Dataset records

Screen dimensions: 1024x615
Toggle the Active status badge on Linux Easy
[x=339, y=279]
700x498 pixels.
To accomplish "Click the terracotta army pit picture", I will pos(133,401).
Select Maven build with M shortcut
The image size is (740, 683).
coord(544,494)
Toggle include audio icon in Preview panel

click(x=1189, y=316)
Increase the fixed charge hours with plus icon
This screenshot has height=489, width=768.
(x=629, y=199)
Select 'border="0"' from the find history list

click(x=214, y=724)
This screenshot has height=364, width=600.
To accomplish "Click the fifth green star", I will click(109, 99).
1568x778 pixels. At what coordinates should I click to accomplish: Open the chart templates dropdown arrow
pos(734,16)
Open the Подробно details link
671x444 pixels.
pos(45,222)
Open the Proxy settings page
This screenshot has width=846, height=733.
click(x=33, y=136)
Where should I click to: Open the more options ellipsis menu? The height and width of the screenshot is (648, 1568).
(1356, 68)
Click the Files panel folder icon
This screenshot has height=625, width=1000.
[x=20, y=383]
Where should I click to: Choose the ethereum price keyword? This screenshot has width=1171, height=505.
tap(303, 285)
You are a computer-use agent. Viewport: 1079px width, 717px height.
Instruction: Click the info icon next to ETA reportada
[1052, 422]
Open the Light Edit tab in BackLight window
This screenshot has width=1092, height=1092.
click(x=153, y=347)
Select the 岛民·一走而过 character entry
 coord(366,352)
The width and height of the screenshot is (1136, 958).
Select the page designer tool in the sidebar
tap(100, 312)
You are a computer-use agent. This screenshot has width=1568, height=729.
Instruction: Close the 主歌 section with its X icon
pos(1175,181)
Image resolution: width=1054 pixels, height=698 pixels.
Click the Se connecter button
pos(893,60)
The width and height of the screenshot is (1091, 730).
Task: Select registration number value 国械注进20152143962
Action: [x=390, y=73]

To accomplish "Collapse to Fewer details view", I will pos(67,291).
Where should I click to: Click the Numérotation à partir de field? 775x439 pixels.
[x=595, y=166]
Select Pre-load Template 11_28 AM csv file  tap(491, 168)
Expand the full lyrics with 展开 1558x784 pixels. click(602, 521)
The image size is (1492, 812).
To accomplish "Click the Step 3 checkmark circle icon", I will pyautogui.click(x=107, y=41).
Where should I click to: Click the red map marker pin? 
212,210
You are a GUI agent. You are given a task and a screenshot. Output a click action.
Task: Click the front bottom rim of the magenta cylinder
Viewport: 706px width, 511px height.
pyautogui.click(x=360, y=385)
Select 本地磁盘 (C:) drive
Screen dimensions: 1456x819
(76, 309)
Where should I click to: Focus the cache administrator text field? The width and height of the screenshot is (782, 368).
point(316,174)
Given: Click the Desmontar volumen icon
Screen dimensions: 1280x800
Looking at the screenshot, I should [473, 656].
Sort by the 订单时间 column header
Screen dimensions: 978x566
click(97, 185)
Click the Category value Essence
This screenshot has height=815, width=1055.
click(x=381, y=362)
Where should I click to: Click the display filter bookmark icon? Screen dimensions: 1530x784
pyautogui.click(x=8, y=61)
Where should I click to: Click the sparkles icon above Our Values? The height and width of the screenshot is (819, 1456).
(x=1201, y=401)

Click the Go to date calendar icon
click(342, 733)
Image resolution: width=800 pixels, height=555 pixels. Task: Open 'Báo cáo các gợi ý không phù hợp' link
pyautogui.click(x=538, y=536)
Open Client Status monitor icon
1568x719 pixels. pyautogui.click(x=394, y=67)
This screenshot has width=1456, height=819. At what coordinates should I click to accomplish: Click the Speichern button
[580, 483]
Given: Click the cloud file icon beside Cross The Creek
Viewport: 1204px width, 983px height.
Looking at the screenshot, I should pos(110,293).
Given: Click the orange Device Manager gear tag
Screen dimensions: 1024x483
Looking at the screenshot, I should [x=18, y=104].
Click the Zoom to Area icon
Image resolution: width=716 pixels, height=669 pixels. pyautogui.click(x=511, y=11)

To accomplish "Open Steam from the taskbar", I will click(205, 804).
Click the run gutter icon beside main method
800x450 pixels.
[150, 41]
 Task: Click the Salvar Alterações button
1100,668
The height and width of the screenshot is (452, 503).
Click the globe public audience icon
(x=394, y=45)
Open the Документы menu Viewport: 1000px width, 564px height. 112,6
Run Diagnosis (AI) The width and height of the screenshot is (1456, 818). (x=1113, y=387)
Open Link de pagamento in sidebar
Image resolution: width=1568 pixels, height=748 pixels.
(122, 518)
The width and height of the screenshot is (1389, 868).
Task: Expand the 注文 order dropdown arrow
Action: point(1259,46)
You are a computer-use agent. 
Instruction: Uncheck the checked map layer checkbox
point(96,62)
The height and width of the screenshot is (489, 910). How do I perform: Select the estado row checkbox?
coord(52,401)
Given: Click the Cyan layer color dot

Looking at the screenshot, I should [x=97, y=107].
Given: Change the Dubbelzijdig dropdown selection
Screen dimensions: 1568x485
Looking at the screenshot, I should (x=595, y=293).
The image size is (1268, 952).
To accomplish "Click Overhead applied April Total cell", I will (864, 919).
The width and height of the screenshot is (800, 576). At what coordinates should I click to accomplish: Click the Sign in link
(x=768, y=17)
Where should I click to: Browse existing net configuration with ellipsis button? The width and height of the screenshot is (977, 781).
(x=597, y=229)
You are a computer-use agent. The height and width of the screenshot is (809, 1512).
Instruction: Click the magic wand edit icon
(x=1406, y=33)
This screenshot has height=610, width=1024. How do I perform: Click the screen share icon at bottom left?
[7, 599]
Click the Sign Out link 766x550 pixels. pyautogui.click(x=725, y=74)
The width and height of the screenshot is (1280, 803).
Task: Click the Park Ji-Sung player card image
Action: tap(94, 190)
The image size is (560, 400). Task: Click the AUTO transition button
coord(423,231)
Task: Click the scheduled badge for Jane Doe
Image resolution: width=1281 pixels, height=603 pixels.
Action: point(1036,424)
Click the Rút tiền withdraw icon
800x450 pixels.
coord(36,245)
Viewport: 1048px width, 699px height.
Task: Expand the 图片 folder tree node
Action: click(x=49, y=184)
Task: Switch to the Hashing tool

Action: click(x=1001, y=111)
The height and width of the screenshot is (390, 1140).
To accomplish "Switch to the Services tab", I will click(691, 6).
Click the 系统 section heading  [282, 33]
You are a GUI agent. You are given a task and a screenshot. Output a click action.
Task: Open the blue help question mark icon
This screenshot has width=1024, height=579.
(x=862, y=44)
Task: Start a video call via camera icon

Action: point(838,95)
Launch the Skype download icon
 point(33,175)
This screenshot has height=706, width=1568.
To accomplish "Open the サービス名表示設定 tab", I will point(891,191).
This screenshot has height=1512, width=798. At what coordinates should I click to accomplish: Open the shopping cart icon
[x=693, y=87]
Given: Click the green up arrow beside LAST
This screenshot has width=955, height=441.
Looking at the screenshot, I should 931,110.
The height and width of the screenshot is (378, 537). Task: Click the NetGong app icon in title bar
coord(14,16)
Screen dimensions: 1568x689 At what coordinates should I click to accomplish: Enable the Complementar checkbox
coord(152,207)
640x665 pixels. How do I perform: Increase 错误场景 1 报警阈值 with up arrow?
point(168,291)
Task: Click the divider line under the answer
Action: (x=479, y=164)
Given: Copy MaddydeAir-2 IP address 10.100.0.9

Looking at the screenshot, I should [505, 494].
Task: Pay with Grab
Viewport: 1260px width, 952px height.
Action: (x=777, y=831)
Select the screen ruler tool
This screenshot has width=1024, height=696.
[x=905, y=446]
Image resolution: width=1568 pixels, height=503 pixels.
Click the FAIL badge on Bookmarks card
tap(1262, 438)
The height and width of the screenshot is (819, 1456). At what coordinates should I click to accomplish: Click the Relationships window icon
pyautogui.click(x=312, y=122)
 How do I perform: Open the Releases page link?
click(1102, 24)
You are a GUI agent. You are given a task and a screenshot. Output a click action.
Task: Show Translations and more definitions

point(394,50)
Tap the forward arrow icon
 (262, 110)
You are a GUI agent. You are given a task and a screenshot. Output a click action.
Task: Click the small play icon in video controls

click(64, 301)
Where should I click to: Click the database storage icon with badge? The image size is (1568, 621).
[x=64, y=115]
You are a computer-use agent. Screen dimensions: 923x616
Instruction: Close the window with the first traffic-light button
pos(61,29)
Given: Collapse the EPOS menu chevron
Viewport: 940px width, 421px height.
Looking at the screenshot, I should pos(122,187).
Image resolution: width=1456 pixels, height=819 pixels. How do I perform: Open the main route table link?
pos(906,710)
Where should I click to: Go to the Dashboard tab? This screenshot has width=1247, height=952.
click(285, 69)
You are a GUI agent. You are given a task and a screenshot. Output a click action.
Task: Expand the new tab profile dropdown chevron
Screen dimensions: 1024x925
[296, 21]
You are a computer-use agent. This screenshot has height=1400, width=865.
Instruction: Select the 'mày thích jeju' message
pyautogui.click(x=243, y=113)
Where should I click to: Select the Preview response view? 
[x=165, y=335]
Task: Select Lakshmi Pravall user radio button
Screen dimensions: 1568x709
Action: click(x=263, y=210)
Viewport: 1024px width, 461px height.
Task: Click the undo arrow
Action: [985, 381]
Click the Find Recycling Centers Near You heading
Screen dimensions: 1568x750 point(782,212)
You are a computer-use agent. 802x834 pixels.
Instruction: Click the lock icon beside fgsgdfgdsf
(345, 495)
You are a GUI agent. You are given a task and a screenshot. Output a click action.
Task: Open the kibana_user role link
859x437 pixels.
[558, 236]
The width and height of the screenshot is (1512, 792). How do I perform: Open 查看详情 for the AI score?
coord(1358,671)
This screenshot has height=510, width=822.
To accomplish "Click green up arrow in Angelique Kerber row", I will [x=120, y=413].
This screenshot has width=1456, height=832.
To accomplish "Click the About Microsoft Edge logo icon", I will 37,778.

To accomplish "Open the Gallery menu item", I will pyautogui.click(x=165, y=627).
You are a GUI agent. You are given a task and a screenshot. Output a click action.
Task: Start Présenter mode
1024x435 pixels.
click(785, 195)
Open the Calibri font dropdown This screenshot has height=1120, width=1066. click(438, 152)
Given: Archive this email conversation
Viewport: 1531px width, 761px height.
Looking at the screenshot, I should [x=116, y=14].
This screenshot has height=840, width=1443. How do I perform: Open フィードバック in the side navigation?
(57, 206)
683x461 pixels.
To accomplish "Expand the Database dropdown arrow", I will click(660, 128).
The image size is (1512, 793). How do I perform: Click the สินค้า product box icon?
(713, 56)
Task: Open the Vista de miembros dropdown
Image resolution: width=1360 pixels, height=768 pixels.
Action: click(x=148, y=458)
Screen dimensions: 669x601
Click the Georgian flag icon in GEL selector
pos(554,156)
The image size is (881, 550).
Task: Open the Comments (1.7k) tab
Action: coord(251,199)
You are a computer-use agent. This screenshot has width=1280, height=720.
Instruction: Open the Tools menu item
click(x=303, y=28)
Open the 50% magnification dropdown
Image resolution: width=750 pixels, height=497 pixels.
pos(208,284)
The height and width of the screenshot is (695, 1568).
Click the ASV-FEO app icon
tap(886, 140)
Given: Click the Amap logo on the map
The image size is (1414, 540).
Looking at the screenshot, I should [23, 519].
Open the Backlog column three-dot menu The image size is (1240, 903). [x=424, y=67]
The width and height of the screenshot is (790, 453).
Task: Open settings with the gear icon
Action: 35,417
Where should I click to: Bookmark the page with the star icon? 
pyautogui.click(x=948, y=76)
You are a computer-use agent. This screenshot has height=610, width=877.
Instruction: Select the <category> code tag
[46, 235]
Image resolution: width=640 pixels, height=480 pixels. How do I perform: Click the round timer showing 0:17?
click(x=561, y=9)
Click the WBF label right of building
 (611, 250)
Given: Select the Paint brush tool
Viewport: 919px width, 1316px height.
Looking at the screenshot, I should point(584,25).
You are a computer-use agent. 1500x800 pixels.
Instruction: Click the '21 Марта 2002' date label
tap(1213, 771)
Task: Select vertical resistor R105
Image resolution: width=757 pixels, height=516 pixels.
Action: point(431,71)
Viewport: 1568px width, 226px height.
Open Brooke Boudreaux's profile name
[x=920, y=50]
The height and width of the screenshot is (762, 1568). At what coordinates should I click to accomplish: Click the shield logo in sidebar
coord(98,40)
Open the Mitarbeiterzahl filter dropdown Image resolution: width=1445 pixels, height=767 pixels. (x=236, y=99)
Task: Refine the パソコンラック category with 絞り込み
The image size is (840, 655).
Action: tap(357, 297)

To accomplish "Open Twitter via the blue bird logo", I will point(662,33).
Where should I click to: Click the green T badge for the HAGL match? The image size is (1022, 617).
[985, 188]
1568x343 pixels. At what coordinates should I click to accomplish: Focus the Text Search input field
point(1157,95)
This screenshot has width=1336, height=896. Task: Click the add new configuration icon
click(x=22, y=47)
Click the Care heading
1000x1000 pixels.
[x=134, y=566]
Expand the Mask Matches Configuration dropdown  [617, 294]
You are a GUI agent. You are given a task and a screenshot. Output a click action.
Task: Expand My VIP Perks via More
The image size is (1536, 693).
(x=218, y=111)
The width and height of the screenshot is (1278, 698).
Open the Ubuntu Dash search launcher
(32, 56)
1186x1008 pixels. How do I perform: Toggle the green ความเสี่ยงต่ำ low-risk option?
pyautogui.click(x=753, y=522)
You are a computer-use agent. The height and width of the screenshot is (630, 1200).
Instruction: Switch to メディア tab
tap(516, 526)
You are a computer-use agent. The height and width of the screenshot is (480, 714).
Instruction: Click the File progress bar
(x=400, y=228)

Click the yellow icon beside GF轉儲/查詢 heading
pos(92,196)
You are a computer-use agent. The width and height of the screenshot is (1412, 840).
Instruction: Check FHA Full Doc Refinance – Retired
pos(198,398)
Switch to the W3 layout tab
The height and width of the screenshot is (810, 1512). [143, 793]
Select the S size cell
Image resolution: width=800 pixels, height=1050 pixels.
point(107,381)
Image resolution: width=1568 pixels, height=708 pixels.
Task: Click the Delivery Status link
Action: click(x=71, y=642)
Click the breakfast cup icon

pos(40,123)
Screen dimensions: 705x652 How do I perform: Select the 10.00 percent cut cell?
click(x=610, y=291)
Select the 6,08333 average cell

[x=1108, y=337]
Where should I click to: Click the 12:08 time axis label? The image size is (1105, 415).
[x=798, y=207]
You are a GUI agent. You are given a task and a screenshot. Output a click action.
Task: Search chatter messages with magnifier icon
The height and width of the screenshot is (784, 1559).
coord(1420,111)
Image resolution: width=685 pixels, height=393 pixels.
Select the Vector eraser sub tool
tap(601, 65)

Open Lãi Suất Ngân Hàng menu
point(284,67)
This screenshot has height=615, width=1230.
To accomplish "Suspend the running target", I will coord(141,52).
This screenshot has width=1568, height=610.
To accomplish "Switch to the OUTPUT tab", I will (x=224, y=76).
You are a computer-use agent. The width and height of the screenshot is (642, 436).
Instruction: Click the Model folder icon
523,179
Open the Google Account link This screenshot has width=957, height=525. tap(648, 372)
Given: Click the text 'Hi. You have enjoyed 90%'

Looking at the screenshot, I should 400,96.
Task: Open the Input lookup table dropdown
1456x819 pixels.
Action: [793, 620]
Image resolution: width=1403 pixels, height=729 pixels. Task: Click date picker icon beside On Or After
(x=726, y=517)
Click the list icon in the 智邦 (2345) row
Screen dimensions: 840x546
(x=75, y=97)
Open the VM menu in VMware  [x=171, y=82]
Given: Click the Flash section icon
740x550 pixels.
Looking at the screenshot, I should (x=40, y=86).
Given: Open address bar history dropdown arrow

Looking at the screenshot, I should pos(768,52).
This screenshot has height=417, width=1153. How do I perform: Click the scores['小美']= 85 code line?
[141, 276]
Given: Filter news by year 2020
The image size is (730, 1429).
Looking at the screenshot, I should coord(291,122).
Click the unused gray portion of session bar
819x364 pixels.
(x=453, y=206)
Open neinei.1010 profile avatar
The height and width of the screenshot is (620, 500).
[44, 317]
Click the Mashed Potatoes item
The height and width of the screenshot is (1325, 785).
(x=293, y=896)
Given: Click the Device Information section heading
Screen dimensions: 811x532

* _Objective_: Can you output the lines from the one containing "Image resolution: width=1568 pixels, height=503" through the one containing "[x=64, y=115]", both included, reproducing them verbatim?

* _Result of the task_:
Image resolution: width=1568 pixels, height=503 pixels.
Click the FAIL badge on Bookmarks card
tap(1262, 438)
The height and width of the screenshot is (819, 1456). At what coordinates should I click to accomplish: Click the Relationships window icon
pyautogui.click(x=312, y=122)
 How do I perform: Open the Releases page link?
click(1102, 24)
You are a GUI agent. You are given a task and a screenshot. Output a click action.
Task: Show Translations and more definitions

point(394,50)
Tap the forward arrow icon
 (262, 110)
You are a GUI agent. You are given a task and a screenshot. Output a click action.
Task: Click the small play icon in video controls

click(64, 301)
Where should I click to: Click the database storage icon with badge? The image size is (1568, 621).
[x=64, y=115]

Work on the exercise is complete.